Goal:
Retype the entries below verbatim, everything from the line containing "element. The image size is (1456, 819)." down to the line containing "center [934, 509].", including both of those lines.

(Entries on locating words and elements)
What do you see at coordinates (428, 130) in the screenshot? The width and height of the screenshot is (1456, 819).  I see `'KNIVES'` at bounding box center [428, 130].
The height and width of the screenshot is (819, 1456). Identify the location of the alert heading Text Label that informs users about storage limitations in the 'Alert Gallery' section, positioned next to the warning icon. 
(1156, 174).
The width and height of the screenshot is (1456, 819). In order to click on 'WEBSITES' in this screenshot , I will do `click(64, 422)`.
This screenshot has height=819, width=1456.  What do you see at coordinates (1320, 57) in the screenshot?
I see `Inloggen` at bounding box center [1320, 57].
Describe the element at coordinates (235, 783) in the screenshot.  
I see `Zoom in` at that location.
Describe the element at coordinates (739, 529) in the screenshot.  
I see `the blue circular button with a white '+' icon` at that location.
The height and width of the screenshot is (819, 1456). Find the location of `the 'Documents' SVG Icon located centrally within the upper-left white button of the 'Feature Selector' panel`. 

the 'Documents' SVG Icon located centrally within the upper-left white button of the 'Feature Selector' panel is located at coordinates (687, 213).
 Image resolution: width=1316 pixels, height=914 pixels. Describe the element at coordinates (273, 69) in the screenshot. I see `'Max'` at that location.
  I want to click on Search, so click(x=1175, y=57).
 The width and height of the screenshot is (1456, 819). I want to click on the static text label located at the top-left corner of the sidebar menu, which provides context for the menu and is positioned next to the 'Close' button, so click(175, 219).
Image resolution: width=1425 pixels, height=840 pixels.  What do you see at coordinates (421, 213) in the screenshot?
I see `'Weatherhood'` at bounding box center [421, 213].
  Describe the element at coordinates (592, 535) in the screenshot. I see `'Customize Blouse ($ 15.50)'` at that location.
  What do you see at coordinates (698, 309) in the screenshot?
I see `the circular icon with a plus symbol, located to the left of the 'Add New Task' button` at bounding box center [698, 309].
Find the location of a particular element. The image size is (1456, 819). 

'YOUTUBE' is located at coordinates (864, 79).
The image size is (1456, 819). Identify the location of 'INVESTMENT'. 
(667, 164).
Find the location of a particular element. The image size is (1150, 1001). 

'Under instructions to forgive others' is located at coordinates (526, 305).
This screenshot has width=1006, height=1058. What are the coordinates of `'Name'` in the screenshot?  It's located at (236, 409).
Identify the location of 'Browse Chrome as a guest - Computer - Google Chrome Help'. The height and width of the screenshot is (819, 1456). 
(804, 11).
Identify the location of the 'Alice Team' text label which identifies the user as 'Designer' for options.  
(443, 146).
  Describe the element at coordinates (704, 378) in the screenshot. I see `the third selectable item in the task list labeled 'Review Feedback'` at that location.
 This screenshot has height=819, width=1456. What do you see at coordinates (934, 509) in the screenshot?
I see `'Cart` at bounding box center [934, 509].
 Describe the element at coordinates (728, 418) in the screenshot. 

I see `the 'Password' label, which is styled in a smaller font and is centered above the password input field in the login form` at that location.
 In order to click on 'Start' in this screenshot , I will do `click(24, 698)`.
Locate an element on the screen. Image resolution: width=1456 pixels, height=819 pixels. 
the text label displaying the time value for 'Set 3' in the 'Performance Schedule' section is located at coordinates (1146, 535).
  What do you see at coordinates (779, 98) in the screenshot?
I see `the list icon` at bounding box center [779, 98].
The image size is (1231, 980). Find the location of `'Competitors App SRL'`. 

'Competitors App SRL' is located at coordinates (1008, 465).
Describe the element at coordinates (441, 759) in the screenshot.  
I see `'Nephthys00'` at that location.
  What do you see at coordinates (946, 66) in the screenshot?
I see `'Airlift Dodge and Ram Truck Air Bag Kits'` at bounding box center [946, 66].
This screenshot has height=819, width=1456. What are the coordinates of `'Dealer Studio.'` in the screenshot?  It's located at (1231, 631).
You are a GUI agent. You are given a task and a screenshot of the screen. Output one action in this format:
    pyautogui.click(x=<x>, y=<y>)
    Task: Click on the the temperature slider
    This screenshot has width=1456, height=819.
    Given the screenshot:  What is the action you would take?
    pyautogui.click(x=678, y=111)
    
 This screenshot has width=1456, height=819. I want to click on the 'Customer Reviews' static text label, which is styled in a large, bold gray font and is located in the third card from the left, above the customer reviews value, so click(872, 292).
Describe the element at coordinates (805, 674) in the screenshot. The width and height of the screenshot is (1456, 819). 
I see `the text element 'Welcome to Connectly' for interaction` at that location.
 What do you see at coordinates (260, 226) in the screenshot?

Final result:
Find the location of a particular element. The image size is (1456, 819). 

'YOUTUBE' is located at coordinates (864, 79).
The image size is (1456, 819). Identify the location of 'INVESTMENT'. 
(667, 164).
Find the location of a particular element. The image size is (1150, 1001). 

'Under instructions to forgive others' is located at coordinates (526, 305).
This screenshot has width=1006, height=1058. What are the coordinates of `'Name'` in the screenshot?  It's located at (236, 409).
Identify the location of 'Browse Chrome as a guest - Computer - Google Chrome Help'. The height and width of the screenshot is (819, 1456). 
(804, 11).
Identify the location of the 'Alice Team' text label which identifies the user as 'Designer' for options.  
(443, 146).
  Describe the element at coordinates (704, 378) in the screenshot. I see `the third selectable item in the task list labeled 'Review Feedback'` at that location.
 This screenshot has height=819, width=1456. What do you see at coordinates (934, 509) in the screenshot?
I see `'Cart` at bounding box center [934, 509].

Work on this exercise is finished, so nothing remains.